On designing stochastic sampled-data controller for master–slave synchronization of chaotic Lur’e system via a novel integral inequality

• Less conservative synchronization conditions are obtained by using a novel approach.
• Based on the extended Wirtinger inequality, a newly time-dependent Lyapunov–Krasovskii functional is constructed by introducing two independent random variable parameters.
• By using a novel free-matrix-based integral inequality, a desired estimator gain can be achieved.
• Numerical simulation examples are given to illustrate the effectiveness and superiorities of the proposed method.

This study investigates the problem of designing stochastic sampled-data controller for master–slave synchronization of chaotic Lur’e systems (CLSs) via a novel approach.

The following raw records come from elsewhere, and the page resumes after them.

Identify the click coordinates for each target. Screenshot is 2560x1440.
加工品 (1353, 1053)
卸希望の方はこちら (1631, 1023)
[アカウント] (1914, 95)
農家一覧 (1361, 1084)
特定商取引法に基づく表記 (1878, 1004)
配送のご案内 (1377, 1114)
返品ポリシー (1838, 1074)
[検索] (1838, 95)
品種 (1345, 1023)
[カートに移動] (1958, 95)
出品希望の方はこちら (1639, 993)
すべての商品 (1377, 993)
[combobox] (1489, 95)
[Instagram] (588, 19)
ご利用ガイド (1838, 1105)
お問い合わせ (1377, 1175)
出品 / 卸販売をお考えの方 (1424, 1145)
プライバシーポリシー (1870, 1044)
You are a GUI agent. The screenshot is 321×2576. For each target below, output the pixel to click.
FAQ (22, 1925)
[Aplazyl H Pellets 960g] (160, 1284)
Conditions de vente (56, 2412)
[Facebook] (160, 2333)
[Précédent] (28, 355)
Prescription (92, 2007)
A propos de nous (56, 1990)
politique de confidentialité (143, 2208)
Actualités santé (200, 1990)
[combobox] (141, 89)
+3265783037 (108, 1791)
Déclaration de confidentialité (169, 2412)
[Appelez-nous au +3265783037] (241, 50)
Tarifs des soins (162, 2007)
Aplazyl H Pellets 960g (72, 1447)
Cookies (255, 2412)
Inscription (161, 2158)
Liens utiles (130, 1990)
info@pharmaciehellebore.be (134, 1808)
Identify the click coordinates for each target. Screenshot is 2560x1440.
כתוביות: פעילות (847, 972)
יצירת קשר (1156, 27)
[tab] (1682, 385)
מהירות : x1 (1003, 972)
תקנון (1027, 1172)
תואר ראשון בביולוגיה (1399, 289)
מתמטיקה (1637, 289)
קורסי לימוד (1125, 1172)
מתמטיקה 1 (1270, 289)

Specially, first, we assume that the occurrence probabilities of the sampling intervals are fixed constants and satisfy a Bernoulli distribution. In order to take full advantage of the sawtooth structure characteristics of the sampling input delay, we construct a newly augmented Lyapunov–Krasovskii functional (LKF) based on the extended Wirtinger inequality. Second, by using a novel free-matrix-based integral inequality (FMBII) including well-known integral inequalities as special cases, an exponentially mean-square synchronization criterion is proposed for analyzing the corresponding synchronization error system. Third, the desired estimator gain can be designed in terms of the solution to linear matrix inequalities (LMIs) which can be solved effectively by using available software. Finally, three numerical simulation examples of Chua’s circuit and neural network are given to illustrate the effectiveness and superiorities of the proposed method.